● Work required: An exact transcription of every record is needed.

● Provided data:

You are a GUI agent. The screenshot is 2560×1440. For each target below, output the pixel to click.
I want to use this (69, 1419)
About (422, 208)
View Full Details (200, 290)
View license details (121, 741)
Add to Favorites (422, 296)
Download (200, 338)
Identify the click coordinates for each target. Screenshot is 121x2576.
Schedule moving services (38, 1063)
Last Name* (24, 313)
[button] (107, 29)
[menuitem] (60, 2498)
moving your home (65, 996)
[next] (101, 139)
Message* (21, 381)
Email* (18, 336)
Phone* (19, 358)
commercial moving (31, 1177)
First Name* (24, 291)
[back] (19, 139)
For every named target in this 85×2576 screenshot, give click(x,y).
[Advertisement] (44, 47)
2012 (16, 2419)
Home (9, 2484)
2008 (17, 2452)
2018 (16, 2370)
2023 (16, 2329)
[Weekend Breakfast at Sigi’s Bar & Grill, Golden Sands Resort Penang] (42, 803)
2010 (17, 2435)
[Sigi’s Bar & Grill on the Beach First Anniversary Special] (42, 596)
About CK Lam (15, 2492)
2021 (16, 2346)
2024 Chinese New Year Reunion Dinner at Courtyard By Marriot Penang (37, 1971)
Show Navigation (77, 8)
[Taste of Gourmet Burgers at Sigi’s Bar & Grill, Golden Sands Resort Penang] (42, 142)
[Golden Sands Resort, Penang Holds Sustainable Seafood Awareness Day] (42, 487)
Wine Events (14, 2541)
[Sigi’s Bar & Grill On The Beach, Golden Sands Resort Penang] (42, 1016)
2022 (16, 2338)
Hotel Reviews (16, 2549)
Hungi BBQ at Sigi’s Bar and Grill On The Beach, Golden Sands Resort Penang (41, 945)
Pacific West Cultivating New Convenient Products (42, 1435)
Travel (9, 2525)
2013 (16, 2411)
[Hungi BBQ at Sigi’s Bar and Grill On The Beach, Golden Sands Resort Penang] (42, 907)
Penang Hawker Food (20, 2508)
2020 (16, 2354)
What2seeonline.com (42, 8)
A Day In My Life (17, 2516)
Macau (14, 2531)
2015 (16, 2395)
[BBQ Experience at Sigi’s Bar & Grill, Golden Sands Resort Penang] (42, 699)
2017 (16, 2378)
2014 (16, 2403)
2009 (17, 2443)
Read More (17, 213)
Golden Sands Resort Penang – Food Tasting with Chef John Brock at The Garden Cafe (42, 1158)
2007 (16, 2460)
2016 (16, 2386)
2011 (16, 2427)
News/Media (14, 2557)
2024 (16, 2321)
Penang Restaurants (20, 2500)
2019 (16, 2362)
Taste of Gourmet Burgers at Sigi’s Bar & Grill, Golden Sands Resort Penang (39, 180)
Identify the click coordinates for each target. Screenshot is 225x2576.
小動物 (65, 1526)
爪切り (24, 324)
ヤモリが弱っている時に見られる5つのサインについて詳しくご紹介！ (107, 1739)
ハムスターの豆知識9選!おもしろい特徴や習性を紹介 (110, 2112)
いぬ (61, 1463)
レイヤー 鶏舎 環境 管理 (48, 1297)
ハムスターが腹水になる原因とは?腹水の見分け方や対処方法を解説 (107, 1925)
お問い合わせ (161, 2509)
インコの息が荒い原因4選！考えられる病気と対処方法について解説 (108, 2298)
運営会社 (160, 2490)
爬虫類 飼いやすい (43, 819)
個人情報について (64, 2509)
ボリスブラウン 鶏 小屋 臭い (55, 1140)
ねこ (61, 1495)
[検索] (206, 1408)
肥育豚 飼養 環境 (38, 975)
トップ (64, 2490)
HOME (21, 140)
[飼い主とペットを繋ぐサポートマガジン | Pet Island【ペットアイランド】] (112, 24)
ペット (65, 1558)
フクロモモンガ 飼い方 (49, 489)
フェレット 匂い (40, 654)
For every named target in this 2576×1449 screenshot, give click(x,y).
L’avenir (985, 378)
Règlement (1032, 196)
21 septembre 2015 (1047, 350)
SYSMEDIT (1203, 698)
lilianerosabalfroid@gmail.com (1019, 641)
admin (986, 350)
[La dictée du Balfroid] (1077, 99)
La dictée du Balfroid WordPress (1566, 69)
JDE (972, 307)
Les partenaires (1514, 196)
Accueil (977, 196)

● Result of the task:
You are a GUI agent. The screenshot is 2560×1440. For each target below, output the pixel to click.
I want to use this (69, 1419)
About (422, 208)
View Full Details (200, 290)
View license details (121, 741)
Add to Favorites (422, 296)
Download (200, 338)
Identify the click coordinates for each target. Screenshot is 121x2576.
Schedule moving services (38, 1063)
Last Name* (24, 313)
[button] (107, 29)
[menuitem] (60, 2498)
moving your home (65, 996)
[next] (101, 139)
Message* (21, 381)
Email* (18, 336)
Phone* (19, 358)
commercial moving (31, 1177)
First Name* (24, 291)
[back] (19, 139)
For every named target in this 85×2576 screenshot, give click(x,y).
[Advertisement] (44, 47)
2012 (16, 2419)
Home (9, 2484)
2008 (17, 2452)
2018 (16, 2370)
2023 (16, 2329)
[Weekend Breakfast at Sigi’s Bar & Grill, Golden Sands Resort Penang] (42, 803)
2010 (17, 2435)
[Sigi’s Bar & Grill on the Beach First Anniversary Special] (42, 596)
About CK Lam (15, 2492)
2021 (16, 2346)
2024 Chinese New Year Reunion Dinner at Courtyard By Marriot Penang (37, 1971)
Show Navigation (77, 8)
[Taste of Gourmet Burgers at Sigi’s Bar & Grill, Golden Sands Resort Penang] (42, 142)
[Golden Sands Resort, Penang Holds Sustainable Seafood Awareness Day] (42, 487)
Wine Events (14, 2541)
[Sigi’s Bar & Grill On The Beach, Golden Sands Resort Penang] (42, 1016)
2022 (16, 2338)
Hotel Reviews (16, 2549)
Hungi BBQ at Sigi’s Bar and Grill On The Beach, Golden Sands Resort Penang (41, 945)
Pacific West Cultivating New Convenient Products (42, 1435)
Travel (9, 2525)
2013 (16, 2411)
[Hungi BBQ at Sigi’s Bar and Grill On The Beach, Golden Sands Resort Penang] (42, 907)
Penang Hawker Food (20, 2508)
2020 (16, 2354)
What2seeonline.com (42, 8)
A Day In My Life (17, 2516)
Macau (14, 2531)
2015 (16, 2395)
[BBQ Experience at Sigi’s Bar & Grill, Golden Sands Resort Penang] (42, 699)
2017 (16, 2378)
2014 (16, 2403)
2009 (17, 2443)
Read More (17, 213)
Golden Sands Resort Penang – Food Tasting with Chef John Brock at The Garden Cafe (42, 1158)
2007 (16, 2460)
2016 (16, 2386)
2011 (16, 2427)
News/Media (14, 2557)
2024 (16, 2321)
Penang Restaurants (20, 2500)
2019 (16, 2362)
Taste of Gourmet Burgers at Sigi’s Bar & Grill, Golden Sands Resort Penang (39, 180)
Identify the click coordinates for each target. Screenshot is 225x2576.
小動物 (65, 1526)
爪切り (24, 324)
ヤモリが弱っている時に見られる5つのサインについて詳しくご紹介！ (107, 1739)
ハムスターの豆知識9選!おもしろい特徴や習性を紹介 (110, 2112)
いぬ (61, 1463)
レイヤー 鶏舎 環境 管理 (48, 1297)
ハムスターが腹水になる原因とは?腹水の見分け方や対処方法を解説 (107, 1925)
お問い合わせ (161, 2509)
インコの息が荒い原因4選！考えられる病気と対処方法について解説 (108, 2298)
運営会社 (160, 2490)
爬虫類 飼いやすい (43, 819)
個人情報について (64, 2509)
ボリスブラウン 鶏 小屋 臭い (55, 1140)
ねこ (61, 1495)
[検索] (206, 1408)
肥育豚 飼養 環境 (38, 975)
トップ (64, 2490)
HOME (21, 140)
[飼い主とペットを繋ぐサポートマガジン | Pet Island【ペットアイランド】] (112, 24)
ペット (65, 1558)
フクロモモンガ 飼い方 (49, 489)
フェレット 匂い (40, 654)
For every named target in this 2576×1449 screenshot, give click(x,y).
L’avenir (985, 378)
Règlement (1032, 196)
21 septembre 2015 (1047, 350)
SYSMEDIT (1203, 698)
lilianerosabalfroid@gmail.com (1019, 641)
admin (986, 350)
[La dictée du Balfroid] (1077, 99)
La dictée du Balfroid WordPress (1566, 69)
JDE (972, 307)
Les partenaires (1514, 196)
Accueil (977, 196)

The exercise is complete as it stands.